Climate engineering, which is the intentional cooling of the Earth by modifying its radiation balance, may pose legitimate concerns, but some argue that it is nonetheless crucial to begin considering.
Climate engineering — cooling Earth intentionally by modifying its radiation balance — worries many people. We know little about the effectiveness of these technologies or their side effects. The unintended consequences could be profound. One country’s interventions will affect others and could distract from climate-change mitigation efforts, and there is no international mechanism for regulating such deployments. These are legitimate concerns.
But interventions may need to be considered in the future. The 2013 report of the Intergovernmental Panel on Climate Change suggested that even if the world almost eliminates greenhouse-gas emissions by mid-century, decades of climate engineering — such as removing carbon dioxide from the atmosphere or injecting reflective particles into the stratosphere — might be required to control global temperatures and preserve vulnerable populations and ecosystems1.

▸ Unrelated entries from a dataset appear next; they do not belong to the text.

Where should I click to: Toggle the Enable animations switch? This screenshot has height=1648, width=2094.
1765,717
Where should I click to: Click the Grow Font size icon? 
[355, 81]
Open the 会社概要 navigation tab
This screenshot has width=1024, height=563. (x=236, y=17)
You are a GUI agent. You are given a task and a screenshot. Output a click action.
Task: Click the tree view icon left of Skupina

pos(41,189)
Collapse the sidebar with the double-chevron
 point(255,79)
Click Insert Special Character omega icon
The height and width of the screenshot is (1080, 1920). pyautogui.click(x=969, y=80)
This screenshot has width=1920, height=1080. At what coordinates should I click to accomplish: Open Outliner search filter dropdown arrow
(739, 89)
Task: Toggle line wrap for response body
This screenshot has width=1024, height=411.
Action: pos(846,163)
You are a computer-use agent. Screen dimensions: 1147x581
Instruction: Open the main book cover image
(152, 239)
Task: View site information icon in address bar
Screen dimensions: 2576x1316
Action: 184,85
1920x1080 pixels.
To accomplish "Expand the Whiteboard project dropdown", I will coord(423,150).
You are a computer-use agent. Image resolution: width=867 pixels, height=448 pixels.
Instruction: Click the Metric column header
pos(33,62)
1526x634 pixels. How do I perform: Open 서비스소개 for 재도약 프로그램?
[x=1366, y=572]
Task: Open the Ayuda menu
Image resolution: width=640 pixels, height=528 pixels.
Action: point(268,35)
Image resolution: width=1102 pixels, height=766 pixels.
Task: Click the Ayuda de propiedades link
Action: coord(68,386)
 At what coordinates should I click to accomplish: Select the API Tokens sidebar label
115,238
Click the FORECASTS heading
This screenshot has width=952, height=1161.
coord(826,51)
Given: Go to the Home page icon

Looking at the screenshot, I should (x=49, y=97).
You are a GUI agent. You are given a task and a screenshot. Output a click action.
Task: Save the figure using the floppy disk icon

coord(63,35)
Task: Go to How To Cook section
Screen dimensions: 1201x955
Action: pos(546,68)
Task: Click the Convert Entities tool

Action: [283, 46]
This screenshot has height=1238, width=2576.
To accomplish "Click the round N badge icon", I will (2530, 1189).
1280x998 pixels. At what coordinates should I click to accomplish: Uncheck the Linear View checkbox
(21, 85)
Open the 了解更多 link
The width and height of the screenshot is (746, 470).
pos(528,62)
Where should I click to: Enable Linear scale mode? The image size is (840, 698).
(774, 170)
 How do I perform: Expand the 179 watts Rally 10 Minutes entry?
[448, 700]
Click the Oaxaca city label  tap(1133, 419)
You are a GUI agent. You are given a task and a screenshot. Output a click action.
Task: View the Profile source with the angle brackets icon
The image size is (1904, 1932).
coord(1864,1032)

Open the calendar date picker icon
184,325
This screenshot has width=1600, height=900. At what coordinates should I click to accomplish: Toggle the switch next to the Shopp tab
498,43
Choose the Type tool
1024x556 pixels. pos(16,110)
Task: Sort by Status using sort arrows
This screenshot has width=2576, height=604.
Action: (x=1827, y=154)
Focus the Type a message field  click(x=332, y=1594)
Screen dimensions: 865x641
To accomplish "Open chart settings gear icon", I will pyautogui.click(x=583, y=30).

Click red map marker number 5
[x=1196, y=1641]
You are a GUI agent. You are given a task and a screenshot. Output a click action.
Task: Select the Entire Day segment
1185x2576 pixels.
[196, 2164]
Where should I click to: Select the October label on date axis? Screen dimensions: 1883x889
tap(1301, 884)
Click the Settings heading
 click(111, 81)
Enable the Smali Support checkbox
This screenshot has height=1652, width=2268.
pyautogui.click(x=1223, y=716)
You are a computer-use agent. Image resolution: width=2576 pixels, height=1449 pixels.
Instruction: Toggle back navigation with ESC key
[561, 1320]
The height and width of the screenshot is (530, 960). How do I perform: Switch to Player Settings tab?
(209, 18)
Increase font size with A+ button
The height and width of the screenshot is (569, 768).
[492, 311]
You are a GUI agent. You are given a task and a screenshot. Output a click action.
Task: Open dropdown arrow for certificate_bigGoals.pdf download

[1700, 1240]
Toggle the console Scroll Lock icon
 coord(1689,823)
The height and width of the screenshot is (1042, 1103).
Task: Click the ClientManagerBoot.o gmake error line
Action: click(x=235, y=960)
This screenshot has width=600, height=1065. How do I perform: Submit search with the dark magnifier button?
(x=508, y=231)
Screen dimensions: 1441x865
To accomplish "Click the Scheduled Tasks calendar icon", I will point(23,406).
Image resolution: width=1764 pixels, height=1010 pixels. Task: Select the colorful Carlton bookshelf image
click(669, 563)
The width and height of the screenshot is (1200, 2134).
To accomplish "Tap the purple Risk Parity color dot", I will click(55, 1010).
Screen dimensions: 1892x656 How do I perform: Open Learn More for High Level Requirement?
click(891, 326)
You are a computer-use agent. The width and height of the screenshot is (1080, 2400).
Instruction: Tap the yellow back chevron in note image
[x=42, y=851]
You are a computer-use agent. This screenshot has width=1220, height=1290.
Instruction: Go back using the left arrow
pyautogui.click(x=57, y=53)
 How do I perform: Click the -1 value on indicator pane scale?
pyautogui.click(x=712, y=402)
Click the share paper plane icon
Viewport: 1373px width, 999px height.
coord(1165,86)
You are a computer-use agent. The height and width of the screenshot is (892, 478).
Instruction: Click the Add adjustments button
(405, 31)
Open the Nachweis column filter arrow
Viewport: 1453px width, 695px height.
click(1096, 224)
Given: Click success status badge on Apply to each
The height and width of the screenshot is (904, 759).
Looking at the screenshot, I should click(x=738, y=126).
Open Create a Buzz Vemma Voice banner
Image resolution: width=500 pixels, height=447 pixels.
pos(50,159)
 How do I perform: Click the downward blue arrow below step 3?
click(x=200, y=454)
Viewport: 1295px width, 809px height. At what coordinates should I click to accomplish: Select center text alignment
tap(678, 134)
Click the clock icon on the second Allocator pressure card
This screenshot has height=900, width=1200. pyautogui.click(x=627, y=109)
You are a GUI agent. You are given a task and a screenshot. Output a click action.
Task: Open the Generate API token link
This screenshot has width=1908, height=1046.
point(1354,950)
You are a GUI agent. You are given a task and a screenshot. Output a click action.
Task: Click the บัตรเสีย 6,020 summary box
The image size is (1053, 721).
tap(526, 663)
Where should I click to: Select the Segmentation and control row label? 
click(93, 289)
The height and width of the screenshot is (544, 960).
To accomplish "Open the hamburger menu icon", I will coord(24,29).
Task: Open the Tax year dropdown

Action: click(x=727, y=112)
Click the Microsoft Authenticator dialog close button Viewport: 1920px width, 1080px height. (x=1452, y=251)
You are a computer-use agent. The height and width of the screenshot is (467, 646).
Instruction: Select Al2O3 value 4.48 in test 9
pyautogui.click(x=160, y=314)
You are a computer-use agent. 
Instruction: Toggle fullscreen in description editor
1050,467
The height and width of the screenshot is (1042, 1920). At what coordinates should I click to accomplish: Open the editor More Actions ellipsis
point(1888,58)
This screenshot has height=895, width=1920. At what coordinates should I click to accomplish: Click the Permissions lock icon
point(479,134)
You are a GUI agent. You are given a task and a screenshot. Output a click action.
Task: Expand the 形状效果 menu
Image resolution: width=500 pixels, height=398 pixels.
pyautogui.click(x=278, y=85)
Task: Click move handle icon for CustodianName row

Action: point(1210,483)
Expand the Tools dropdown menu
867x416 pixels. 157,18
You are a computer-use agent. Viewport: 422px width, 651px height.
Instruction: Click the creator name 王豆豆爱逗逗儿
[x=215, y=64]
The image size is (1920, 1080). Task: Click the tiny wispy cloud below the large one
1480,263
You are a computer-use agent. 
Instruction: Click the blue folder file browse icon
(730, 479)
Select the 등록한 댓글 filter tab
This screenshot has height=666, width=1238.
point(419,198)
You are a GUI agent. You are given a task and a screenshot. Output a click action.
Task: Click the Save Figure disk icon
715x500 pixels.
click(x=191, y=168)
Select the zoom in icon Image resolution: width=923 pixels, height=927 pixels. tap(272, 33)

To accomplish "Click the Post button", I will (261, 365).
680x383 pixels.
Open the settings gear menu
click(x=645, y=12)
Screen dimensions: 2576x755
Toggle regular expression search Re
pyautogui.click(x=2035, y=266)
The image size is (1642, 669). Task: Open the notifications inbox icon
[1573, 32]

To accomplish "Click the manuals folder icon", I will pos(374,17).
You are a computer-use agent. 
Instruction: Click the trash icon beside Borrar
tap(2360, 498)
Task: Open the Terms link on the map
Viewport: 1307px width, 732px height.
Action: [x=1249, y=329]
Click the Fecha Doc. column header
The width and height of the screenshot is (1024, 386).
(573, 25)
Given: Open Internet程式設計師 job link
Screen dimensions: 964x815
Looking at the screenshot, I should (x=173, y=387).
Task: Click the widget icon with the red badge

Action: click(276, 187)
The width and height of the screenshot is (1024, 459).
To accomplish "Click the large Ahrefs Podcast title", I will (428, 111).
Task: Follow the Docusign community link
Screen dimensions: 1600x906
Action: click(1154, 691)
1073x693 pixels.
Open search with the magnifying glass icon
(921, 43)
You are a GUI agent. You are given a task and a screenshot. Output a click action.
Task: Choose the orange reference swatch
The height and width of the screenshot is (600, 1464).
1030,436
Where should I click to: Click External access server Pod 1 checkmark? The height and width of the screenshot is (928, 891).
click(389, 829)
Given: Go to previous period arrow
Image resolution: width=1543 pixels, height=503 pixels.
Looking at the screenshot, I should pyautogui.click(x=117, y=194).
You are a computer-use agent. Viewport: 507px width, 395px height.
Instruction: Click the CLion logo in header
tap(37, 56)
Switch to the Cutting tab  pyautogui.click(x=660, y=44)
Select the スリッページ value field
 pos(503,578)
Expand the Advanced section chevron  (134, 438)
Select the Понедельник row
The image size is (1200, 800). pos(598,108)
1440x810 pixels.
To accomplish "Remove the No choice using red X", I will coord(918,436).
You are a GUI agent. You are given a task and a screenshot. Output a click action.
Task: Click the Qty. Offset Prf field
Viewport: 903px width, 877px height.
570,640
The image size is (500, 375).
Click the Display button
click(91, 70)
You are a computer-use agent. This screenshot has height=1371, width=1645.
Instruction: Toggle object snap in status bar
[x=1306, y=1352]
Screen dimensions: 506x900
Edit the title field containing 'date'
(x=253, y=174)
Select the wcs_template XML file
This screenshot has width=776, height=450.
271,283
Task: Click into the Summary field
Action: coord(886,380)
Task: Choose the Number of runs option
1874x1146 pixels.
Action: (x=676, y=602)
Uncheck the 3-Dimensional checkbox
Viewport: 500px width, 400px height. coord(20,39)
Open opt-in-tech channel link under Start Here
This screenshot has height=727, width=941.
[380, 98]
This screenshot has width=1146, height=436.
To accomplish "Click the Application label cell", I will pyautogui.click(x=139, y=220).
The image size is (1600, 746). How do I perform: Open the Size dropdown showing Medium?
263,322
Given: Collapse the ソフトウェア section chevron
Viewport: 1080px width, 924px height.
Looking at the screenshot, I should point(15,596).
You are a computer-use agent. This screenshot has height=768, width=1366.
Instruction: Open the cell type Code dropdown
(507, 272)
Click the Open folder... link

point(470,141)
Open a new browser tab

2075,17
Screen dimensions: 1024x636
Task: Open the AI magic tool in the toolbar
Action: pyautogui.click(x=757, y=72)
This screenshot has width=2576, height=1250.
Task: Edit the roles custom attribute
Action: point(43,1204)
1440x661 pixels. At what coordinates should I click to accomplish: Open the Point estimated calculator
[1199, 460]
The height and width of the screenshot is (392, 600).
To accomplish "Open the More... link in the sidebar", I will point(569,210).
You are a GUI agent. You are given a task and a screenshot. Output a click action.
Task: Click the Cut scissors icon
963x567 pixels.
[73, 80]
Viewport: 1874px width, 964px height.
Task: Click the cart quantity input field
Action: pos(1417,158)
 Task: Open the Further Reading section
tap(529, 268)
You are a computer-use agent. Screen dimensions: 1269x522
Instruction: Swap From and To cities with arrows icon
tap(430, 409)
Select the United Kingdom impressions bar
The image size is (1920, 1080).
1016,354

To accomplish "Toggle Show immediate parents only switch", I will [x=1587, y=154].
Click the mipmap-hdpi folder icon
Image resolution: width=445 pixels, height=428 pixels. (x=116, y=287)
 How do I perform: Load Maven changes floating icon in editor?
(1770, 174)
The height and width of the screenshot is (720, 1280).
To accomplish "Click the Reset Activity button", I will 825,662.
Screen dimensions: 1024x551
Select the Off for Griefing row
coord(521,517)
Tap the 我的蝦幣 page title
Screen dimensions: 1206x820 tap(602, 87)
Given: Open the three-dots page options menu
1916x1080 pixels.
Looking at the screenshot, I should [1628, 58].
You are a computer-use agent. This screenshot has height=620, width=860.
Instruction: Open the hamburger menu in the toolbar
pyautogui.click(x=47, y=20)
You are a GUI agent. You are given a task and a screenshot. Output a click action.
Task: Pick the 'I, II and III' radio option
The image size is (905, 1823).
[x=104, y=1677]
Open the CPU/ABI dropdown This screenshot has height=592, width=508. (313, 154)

Yet the climate-science community has largely avoided the subject. Government-funded research has been restricted to modelling and social-science investigations. The few outdoor experiments that have tested concepts were either funded privately or performed as pure climate science without making the climate engineering intent clear. Such experiments fail to ensure two fundamental principles of good governance of climate-engineering research: transparency and that the research is for the public good.